### EXTRAIT:
Monsieur Blais, un peu moins d’arguments non fondés, SVP!
Dans tout le débat entourant le projet de loi 70, qui cherche à mettre en place le programme Objectif emploi pour forcer les premiers demandeurs d’aide sociale à participer à un plan d’intégration en emploi sous la menace de sanctions financières, plusieurs arguments non fondés sont mis de l’avant. Dans les derniers mois, afin de répondre aux critiques du Collectif pour un Québec sans pauvreté et des organisations qui se mobilisent contre l’approche coercitive, le ministre François Blais a publié trois textes sur ce nouveau programme. Attardons-nous à l’un de ses arguments.

### DONNÉES À EXAMINER:

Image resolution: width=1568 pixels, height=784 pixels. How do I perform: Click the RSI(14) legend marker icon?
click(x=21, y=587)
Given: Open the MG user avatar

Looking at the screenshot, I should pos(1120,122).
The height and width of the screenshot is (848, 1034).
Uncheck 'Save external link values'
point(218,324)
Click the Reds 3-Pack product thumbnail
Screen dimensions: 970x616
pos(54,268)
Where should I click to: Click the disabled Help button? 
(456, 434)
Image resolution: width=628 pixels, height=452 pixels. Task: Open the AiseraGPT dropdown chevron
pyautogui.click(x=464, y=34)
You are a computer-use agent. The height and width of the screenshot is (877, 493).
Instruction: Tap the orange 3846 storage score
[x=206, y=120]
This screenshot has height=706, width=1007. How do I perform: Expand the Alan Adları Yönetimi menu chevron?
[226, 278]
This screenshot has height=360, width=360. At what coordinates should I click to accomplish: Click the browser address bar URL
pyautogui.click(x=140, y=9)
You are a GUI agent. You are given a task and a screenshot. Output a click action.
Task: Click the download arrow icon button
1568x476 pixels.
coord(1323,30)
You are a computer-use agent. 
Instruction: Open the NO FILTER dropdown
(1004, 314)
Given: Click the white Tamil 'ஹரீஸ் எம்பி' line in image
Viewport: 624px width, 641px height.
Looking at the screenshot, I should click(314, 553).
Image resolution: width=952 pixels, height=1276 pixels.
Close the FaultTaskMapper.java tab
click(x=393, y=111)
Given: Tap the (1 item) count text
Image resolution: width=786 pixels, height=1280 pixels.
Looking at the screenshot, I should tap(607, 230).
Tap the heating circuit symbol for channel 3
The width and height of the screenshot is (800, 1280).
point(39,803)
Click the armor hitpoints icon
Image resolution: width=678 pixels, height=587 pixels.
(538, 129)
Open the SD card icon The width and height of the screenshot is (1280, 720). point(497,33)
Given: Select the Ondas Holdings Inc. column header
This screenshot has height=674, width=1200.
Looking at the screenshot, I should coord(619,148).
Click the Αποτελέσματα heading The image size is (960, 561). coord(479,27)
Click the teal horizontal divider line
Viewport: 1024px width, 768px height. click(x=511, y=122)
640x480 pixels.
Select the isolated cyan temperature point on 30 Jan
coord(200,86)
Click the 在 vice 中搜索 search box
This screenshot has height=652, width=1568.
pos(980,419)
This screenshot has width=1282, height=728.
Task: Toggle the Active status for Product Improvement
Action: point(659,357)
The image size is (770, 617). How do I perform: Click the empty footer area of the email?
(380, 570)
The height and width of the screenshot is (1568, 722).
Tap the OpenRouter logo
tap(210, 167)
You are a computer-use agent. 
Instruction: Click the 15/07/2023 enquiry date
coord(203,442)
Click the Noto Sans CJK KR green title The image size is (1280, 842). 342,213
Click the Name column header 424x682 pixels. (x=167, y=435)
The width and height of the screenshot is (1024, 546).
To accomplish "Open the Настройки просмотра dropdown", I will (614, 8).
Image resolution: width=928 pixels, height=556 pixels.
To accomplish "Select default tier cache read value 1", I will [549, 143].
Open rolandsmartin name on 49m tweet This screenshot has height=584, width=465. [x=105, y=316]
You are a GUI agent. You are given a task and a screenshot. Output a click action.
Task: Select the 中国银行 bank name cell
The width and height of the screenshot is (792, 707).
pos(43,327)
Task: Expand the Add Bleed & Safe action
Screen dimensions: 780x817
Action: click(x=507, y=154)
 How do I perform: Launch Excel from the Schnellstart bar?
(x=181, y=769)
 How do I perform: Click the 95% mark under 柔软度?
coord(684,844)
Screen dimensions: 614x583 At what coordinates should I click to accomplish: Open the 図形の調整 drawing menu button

### EXPLORER LE CONTENU:
A: Dans l'extrait sur le projet de loi 70, combien de textes le ministre François Blais a-t-il publiés sur le nouveau programme ?
B: Poursuivez, s'il vous plaît, l'extrait sur le projet de loi 70 à partir de sa dernière phrase.
Les lignes constituent un ensemble distinct de l'extrait.

### RÉPONSES PAR TÂCHE:
A: Trois textes.

B:
Les limites du volontariat
Depuis son retour en fonction comme ministre de l’Emploi et de la Solidarité sociale, monsieur Blais insiste sur les limites du volontariat. Pourtant, après des mois de débats sur le projet de loi 70, le Collectif est toujours en attente d’une démonstration convaincante de cette affirmation. Le ministre se contente de nous présenter des exemples, comme celui d’une discussion avec une directrice régionale d’Emploi-Québec qui aurait convoqué 60 prestataires de l’aide sociale afin de leur présenter les mesures d’aide à l’emploi disponibles. Les résultats auraient été plus que décevants : la moitié seulement se seraient informés de la démarche, cinq auraient participé à la rencontre et seulement deux se seraient inscrits à l’une des mesures.
La conclusion qu’il en tire? Le volontariat ne fonctionne pas! Pas un mot sur la région où cette expérience a été tentée, l’âge des personnes, la manière dont elles ont été contactées, leur niveau d’études, etc. Qui plus est, il ne précise même pas si ce sont des personnes qui ont déposé une demande d’aide sociale récemment. Ce sont pourtant ces personnes qui sont justement visées par le projet de loi 70! Il faut croire le ministre sur parole.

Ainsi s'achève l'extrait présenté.